■ **Text section**:
Skip to content

Egalitarian Copyright (3): The Trouble With Copyrighting Test Questions (and Test Prep Materials)

Dan Solove has highlighted the recent $11 million verdict against PMBR for infringing the Multistate Bar Examination’s copyright in about 100 questions. I hope to criticize the doctrine it’s based on at some point this week. But I’d like first to look at how the exclusionary nature of “copy rights” creates unique problems in the test setting.

Test scores are what economists might call “pure positional goods:” their value is entirely relative to the scores of other test takers. Positional goods can give rise to both a) wasteful competition and b) unfair competition. While economists and psychologists have focused on the wasteful aspects of positionality, philosophers have focused on the unfairness of many positional struggles, and it’s that latter point I’d like to explore here. . . .

Consider the case of a college junior, strapped for cash, who learns that many of her friends are taking an LSAT Preparation Course. She can either take an extra job in order to earn the money to pay for the course, or take her chances that her own methods of preparation can compete with the insights garnered by a large company. She knows that the company employs hundreds of individuals not merely to “outsmart” the test, but to base their work on otherwise secret test questions memorized by co-workers. Does she take the course?

■ **Dataset section**:
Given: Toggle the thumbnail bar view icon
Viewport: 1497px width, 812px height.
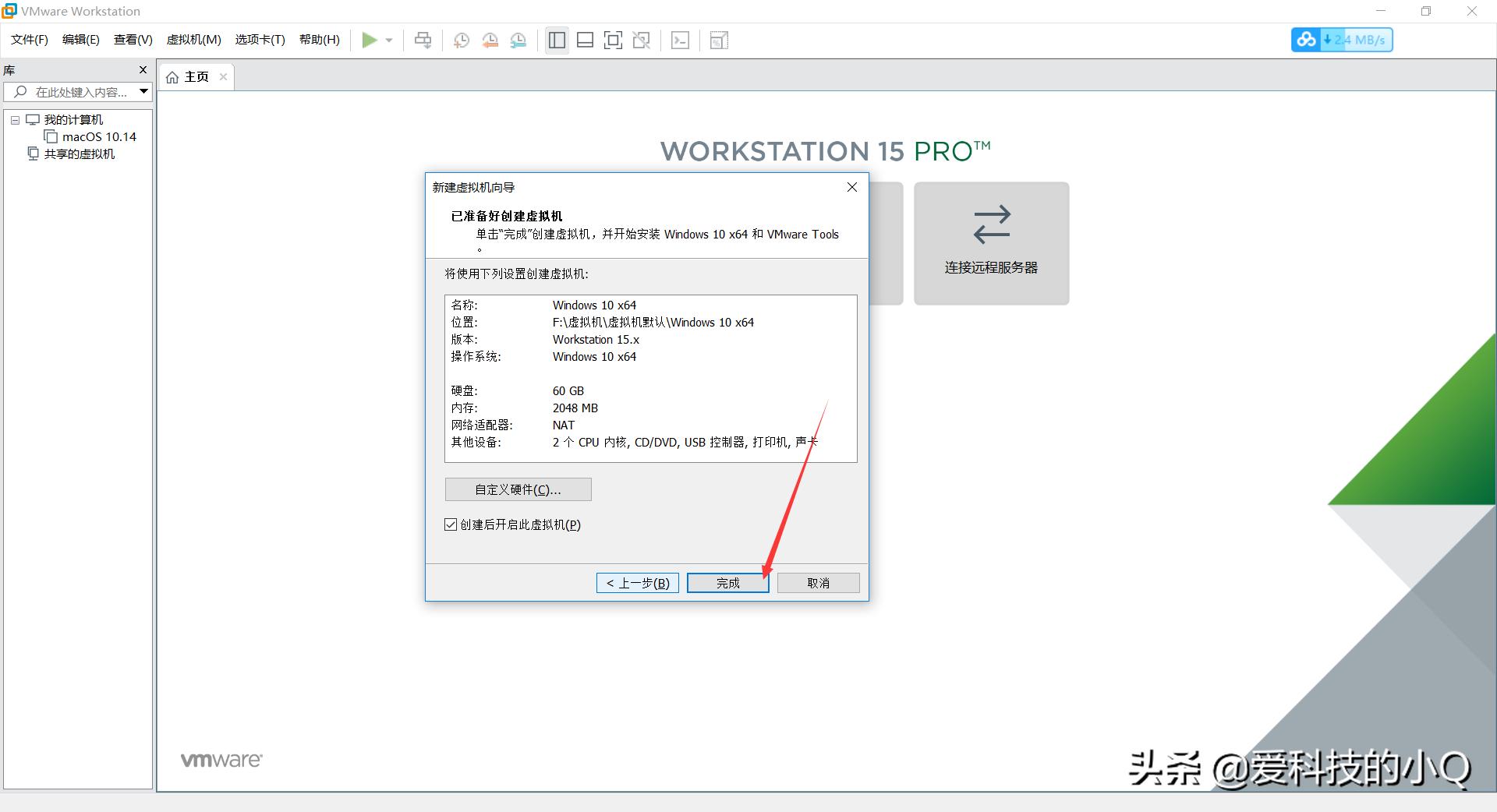Looking at the screenshot, I should (x=585, y=40).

■ **Work instructions**:
1. According to the text on copyrighting test questions, what kind of goods are test scores?
2. Summarize the text on copyrighting test questions in two sentences.
Answer from the text alone, not from the material.

■ **Answers provided**:
1. Pure positional goods, whose value depends entirely on the scores of other test takers.

2. An $11 million verdict against PMBR for infringing the Multistate Bar Examination's copyright in about 100 questions prompts a look at how the exclusionary nature of "copy rights" creates unique problems in testing. Test scores are described as pure positional goods that can give rise to wasteful and unfair competition, and the unfairness is illustrated by a cash-strapped college junior weighing whether to pay for an LSAT preparation course from a company that bases its work on secret test questions memorized by its staff.